§ Work instructions:
Format the material from its first line up to and including the line with "will [388, 68]." as a Markdown table with the columns Row and Line, leaving out any blank lines.

(Records in a dataset)
·····

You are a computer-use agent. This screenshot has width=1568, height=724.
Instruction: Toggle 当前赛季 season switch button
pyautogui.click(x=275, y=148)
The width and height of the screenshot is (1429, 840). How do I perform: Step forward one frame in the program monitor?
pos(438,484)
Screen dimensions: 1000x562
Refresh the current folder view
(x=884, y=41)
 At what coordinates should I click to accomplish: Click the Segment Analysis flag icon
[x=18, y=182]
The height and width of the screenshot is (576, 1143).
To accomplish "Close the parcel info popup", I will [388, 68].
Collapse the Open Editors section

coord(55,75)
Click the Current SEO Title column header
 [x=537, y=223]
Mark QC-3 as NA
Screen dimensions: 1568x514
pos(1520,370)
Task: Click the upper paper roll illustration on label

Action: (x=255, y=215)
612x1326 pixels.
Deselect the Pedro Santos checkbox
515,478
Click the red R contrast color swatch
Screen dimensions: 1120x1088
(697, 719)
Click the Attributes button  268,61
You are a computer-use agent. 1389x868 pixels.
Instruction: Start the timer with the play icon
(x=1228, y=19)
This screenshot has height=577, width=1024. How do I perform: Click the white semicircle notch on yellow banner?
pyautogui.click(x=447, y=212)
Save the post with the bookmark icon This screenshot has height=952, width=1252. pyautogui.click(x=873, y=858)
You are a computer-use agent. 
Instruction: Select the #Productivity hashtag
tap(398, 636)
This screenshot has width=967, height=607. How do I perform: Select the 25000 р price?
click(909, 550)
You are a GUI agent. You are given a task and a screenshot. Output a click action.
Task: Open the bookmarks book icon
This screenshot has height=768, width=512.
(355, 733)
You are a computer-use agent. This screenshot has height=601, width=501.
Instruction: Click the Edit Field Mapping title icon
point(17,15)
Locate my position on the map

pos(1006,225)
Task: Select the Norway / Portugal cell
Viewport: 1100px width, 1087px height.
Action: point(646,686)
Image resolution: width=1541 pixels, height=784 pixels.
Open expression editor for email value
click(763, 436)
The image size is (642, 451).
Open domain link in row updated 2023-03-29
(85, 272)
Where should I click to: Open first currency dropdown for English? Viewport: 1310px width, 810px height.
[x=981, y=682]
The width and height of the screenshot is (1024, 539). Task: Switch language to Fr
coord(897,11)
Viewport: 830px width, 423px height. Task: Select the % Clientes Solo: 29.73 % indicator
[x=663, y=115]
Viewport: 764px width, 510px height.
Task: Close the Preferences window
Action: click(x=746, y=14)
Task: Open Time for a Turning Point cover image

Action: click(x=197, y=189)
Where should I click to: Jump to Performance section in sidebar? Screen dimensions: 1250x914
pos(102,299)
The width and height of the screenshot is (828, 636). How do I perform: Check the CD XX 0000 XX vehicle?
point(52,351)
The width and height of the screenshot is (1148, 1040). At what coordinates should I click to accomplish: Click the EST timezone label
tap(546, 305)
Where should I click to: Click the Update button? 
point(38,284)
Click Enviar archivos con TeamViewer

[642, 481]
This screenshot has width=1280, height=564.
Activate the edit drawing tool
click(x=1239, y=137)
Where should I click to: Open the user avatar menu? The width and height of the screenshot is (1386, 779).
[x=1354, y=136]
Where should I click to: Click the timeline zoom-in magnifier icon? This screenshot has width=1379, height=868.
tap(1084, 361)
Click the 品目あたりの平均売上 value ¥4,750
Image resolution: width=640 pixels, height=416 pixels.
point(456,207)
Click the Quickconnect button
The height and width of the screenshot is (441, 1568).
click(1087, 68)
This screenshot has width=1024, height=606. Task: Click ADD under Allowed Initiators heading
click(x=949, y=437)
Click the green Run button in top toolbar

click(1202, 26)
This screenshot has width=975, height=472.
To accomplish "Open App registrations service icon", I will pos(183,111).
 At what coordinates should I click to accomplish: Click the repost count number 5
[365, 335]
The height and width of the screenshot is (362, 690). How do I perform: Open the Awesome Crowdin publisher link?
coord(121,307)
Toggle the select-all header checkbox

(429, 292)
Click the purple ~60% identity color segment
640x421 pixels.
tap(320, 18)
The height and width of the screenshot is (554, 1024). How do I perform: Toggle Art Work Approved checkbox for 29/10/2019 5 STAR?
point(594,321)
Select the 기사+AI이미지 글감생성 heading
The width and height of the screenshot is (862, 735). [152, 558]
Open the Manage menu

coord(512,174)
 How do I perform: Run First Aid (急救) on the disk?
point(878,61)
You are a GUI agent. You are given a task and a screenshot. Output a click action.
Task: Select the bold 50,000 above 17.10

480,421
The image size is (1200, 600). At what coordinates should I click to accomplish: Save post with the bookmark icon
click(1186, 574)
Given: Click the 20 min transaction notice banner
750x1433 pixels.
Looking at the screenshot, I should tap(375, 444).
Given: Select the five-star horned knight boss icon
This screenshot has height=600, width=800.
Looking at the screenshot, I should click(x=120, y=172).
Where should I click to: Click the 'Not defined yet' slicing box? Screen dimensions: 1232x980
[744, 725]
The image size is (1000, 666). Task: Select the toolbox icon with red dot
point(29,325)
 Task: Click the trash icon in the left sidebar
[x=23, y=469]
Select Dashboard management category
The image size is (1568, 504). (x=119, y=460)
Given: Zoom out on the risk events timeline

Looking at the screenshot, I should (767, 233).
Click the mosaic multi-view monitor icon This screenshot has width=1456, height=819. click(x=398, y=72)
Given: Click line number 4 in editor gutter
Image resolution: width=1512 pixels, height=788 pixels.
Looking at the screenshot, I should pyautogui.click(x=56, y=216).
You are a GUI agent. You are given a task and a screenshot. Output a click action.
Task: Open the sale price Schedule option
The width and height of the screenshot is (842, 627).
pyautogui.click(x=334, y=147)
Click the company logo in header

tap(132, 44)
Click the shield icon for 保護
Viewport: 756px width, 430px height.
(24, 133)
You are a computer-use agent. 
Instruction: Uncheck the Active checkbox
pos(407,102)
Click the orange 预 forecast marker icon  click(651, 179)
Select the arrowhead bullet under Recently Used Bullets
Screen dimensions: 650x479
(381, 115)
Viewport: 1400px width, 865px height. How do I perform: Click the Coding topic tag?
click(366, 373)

·····

§ Answer to this task:
| Row | Line |
|---|---|
| 1 | You are a computer-use agent. This screenshot has width=1568, height=724. |
| 2 | Instruction: Toggle 当前赛季 season switch button |
| 3 | pyautogui.click(x=275, y=148) |
| 4 | The width and height of the screenshot is (1429, 840). How do I perform: Step forward one frame in the program monitor? |
| 5 | pos(438,484) |
| 6 | Screen dimensions: 1000x562 |
| 7 | Refresh the current folder view |
| 8 | (x=884, y=41) |
| 9 |  At what coordinates should I click to accomplish: Click the Segment Analysis flag icon |
| 10 | [x=18, y=182] |
| 11 | The height and width of the screenshot is (576, 1143). |
| 12 | To accomplish "Close the parcel info popup", I will [388, 68]. |